一般的な木造住宅では、床下には30〜60cm程度の空間があり、ここに水が溜まってしまうと、湿気が長時間こもり続けます。
さらに雨水や下水などの場合は微生物の繁殖を急激に加速させます。
そのため見た目には室内に影響がないように見えても、床下浸水による被害は建物の内部構造や衛生環境に影響をおよぼすため、決して軽視できません。

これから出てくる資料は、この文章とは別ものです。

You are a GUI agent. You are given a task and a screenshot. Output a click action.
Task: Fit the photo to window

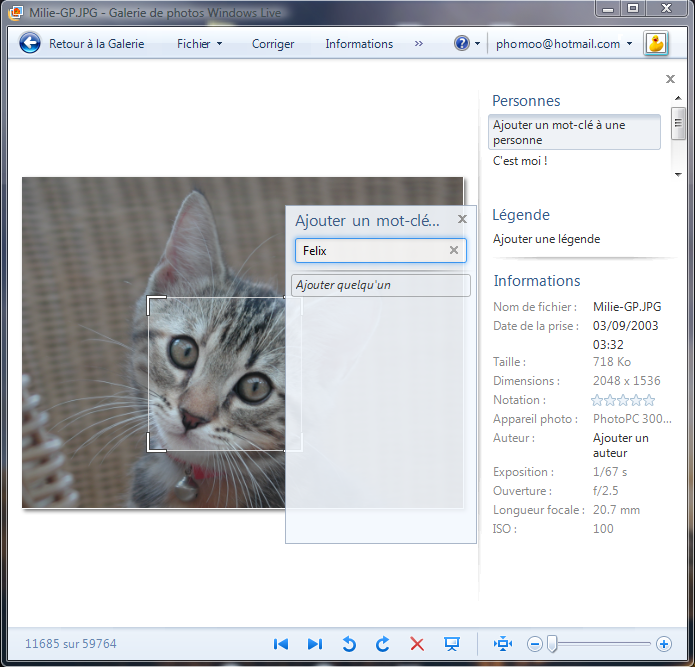point(503,644)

台風や集中豪雨の際には、わずか数時間で床下に大量の水が流れ込むケースもあります。
床上浸水との違い
床上浸水は、建物の床面より上にまで水が入り込んでしまった状態です。
家具や家電製品が水に浸かり、生活に直接的な被害がおよぶため、床下浸水よりも深刻な被害を生じるケースが大半です。
一方の床下浸水は、床下の基礎部分に水がたまる状態で、表面的な被害は見えにくいかもしれません。
しかし、床下浸水でも建物へのダメージは大きく、放置すると構造部分の腐敗やカビの発生、シロアリの侵入などの二次被害を招く恐れがあります。
むしろ早期に適切な対処をしないと、後々の修繕費用が増える可能性は十分にあり得るのです。
2.床下浸水が起きる3つの原因とは?
床下浸水が起きる原因としては、以下の3つが挙げられます。
- 大雨・台風などの自然災害
- 排水設備の逆流・詰まり
- 近隣建物や道路からの影響
以下でそれぞれ見ていきましょう。
原因1.大雨・台風などの自然災害
大雨や集中豪雨が発生すると、地面から水が建物下に侵入して床下浸水が発生します。
実際、気象庁の「台風や集中豪雨から身を守るために」によると、台風や前線を伴った低気圧が日本付近を通過するときには広い範囲に大雨が降り、毎年こうした大雨によって河川の氾濫や土砂災害が発生しています。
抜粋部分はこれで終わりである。